No entanto, ao retomar a frase clássica “Et in Arcadia ego”, a banda subverte a ideia de paraíso, lembrando que até mesmo no refúgio mais puro, a sombra da mortalidade e da dor pode se infiltrar. É a beleza em contraste com a perda, o anonimato frente à fama, o sagrado diante do profano — temas recorrentes na obra do grupo.
Arcádia também é um símbolo recorrente na cultura pop contemporânea, desde músicas de artistas como Lana Del Rey até filmes, séries, jogos e romances. Ao escolher esse título, Sleep Token não apenas dialoga com a tradição clássica, mas a reinventa, criando uma nova camada de interpretação: um espaço de contemplação entre a realidade e a fantasia, entre a identidade e o vazio.
É necessário levar em consideração que a banda trabalha bastante a fantasia e mistério. Sleep Token é uma banda britânica criada em 2016, que desde o momento da sua criação todos os integrantes usam roupas pesadas, maquiagem e principalmente: máscara para cobrir seus rostos, nomes fictícios (Vessel, II, III e IV) e tudo necessário para preservar a identidade pessoal dos 4 integrantes. Isso acabou sendo suscetível para alguns grupos tentarem solucionar algo que não tem finalidade e entra em desacordo com a arte da banda, como tentar descobrir identidade dos integrantes e divulgar pela internet.
Nos últimos tempos, essa obsessão por informações pessoais ultrapassou os limites da curiosidade. Supostas certidões de nascimento de membros do Sleep Token foram divulgadas em redes sociais e fóruns como o Reddit, o que motivou a exclusão de todas as postagens no Instagram oficial da banda e o desaparecimento de um dos integrantes, conhecido como “III”, das redes sociais. Essa violação de privacidade foi recebida com forte reprovação por parte dos fãs que compreendem e respeitam o conceito artístico do grupo, mas também revelou um problema cada vez mais presente na cena alternativa: a toxicidade de parte do fandom.
A situação do Sleep Token não é isolada. A banda Bad Omens também passou por experiências semelhantes. O vocalista Noah Sebastian teve não só seu nome e fotos pessoais expostos, como também documentos delicados, como a certidão de óbito de sua mãe, foram compartilhados publicamente. Detalhes íntimos de sua vida familiar, incluindo histórias dos avós que o criaram e a ausência paterna, foram transformados em conteúdo de entretenimento por pessoas que se dizem fãs. Além disso, relacionamentos passados de integrantes da banda também foram alvo de invasões, com ex-namoradas se aproximando de comunidades online para compartilhar informações privadas sob o pretexto de serem apenas fãs.

> _DADOS COLETADOS_

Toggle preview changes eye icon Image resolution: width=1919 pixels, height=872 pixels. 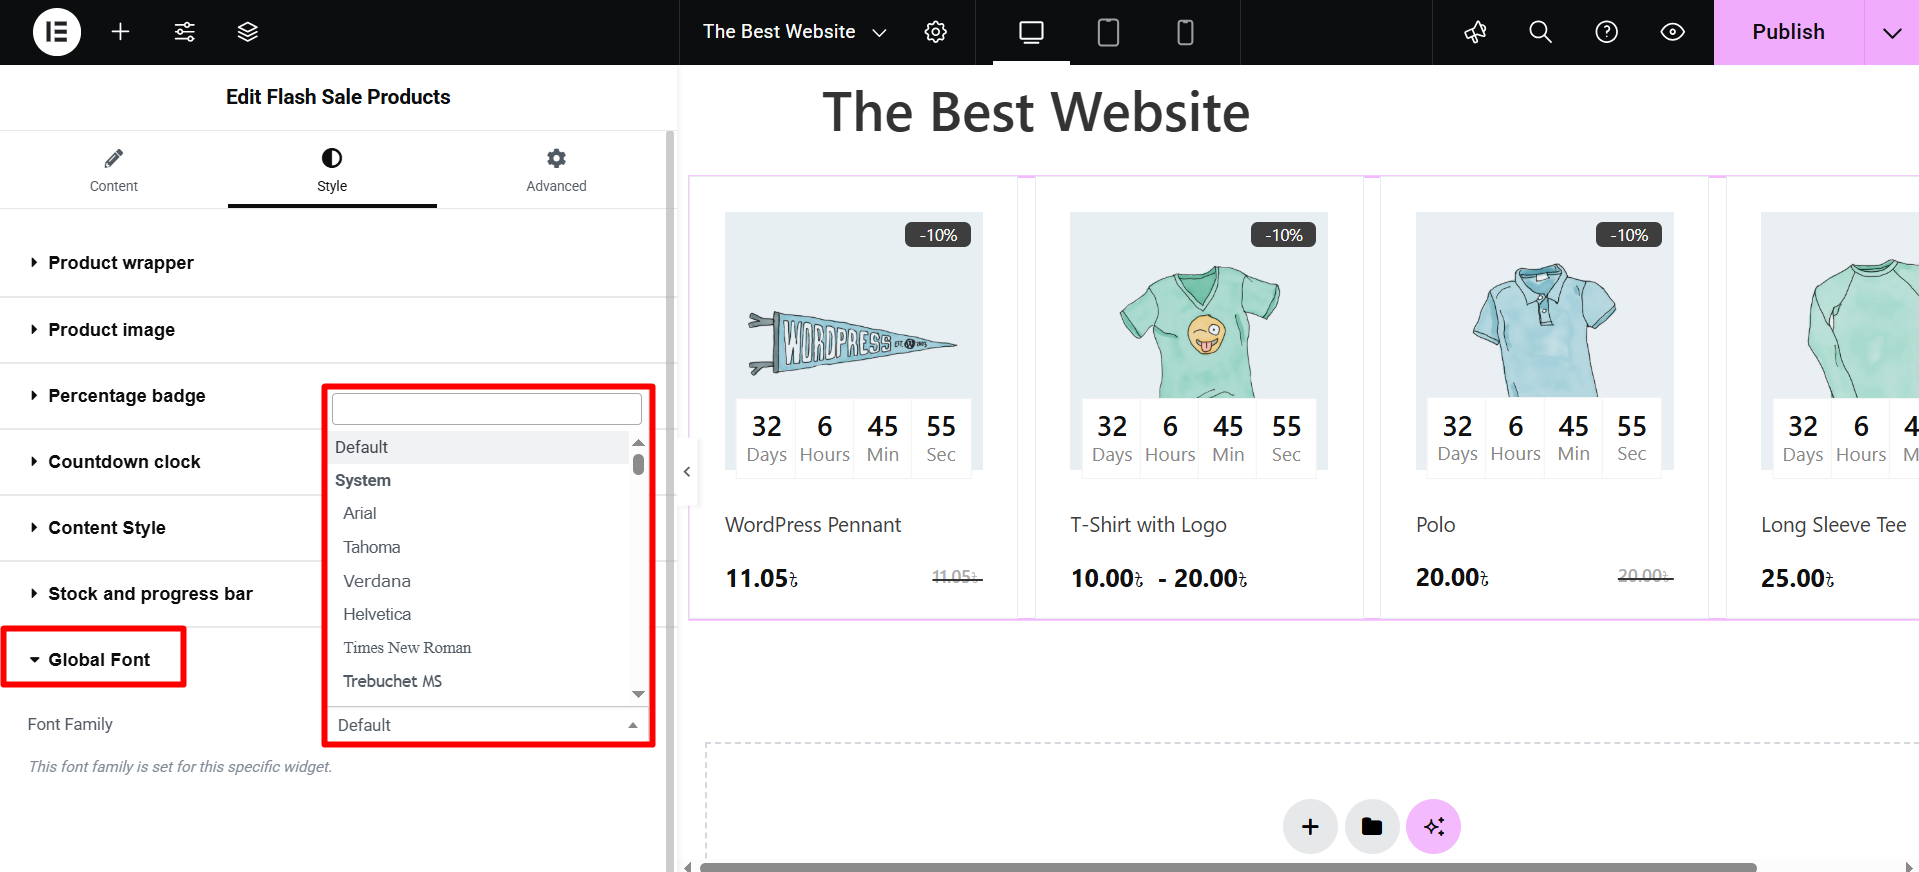coord(1672,32)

> _QUESTÕES DE ESTUDO_
**A.** Segundo o texto sobre o Sleep Token, em que ano a banda foi criada?
**B.** No texto sobre o Sleep Token, reescreva o trecho que começa em "No entanto, ao" e termina após "obra do grupo.", trocando "paraíso" por "éden".
**C.** Traduza para o inglês esta frase do texto sobre o Sleep Token: "A banda Bad Omens também passou por experiências semelhantes."
A listagem não é necessária para nenhuma das tarefas.

> _RESPOSTAS POR ITEM_
**A.** Em 2016.

**B.**
No entanto, ao retomar a frase clássica “Et in Arcadia ego”, a banda subverte a ideia de éden, lembrando que até mesmo no refúgio mais puro, a sombra da mortalidade e da dor pode se infiltrar. É a beleza em contraste com a perda, o anonimato frente à fama, o sagrado diante do profano — temas recorrentes na obra do grupo.

**C.** The band Bad Omens has also gone through similar experiences.